Le sport fédère des foules abondantes sur des enjeux truffés de préoccupations futiles.
Ainsi en vient on à considérer comme fondamental le fait pour un individu de courir cent mètres plus vite que les autres… ou pour onze garçons en culottes courtes, celui de placer une balle de cuir dans la cage du camp adverse. Ce, le plus sérieusement du monde. À tel point qu’un homme politique un tant soit peu conséquent ne prendrait pas le risque de faire l’esprit fort vis-à-vis de ces objectifs. Ainsi, le Président Macron met-il un soin particulier pour apparaître, gesticulant dans les gradins, tel le groupie de base. Il est même possible de se vivre sportif sans jamais fréquenter les gymnases.

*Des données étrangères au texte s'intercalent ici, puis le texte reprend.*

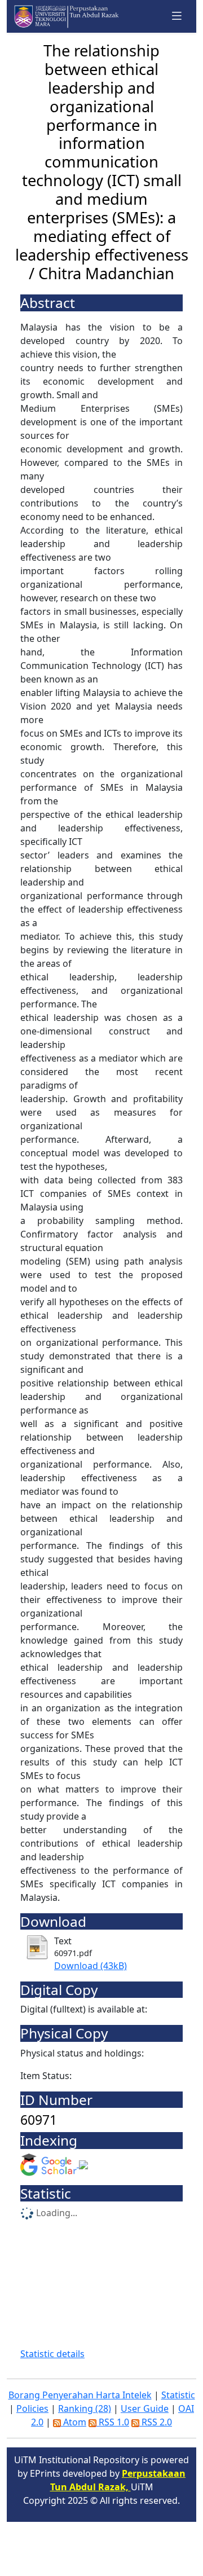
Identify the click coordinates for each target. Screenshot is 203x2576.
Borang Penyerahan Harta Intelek (80, 2395)
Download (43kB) (90, 1965)
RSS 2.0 (155, 2422)
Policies (32, 2408)
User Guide (145, 2408)
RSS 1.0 (112, 2422)
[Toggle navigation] (177, 16)
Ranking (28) (84, 2408)
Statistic (178, 2395)
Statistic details (52, 2354)
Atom (73, 2422)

Par procuration : il suffit de porter le maillot de son favori et de suivre assidûment son palmarès.

Le sport bénéficie de curieux privilèges de transgression des tabous de l’époque. Au sein de notre société suspicieuse vis-à-vis des riches, il permet aux idoles du ballon rond d’encaisser des salaires mirobolants, tandis que l’on tord le nez sur ceux des patrons du CAC40. Activité darwinienne par nature, il organise impunément des évaluations de supériorité, oppose le vainqueur aux perdants, glorifie le fort au détriment des faibles, crée dans l’espace démocratique une aristocratie musculaire, une élite primée. Comme ne disait pas Pierre de Coubertin, l’important est de gagner. Bien que tout nationalisme se dénonce comme la forme débutante du fascisme, car «le ventre est encore fécond d’où a surgi la bête immonde» (1), le sport prône le patriotisme du maillot. Lorsque les Bleus, de quelque discipline que ce soit, entrent en lice, illico, l’honneur de la France est en jeu, les gradins se barbouillent de tricolore. Comme à la revue du 14 juillet.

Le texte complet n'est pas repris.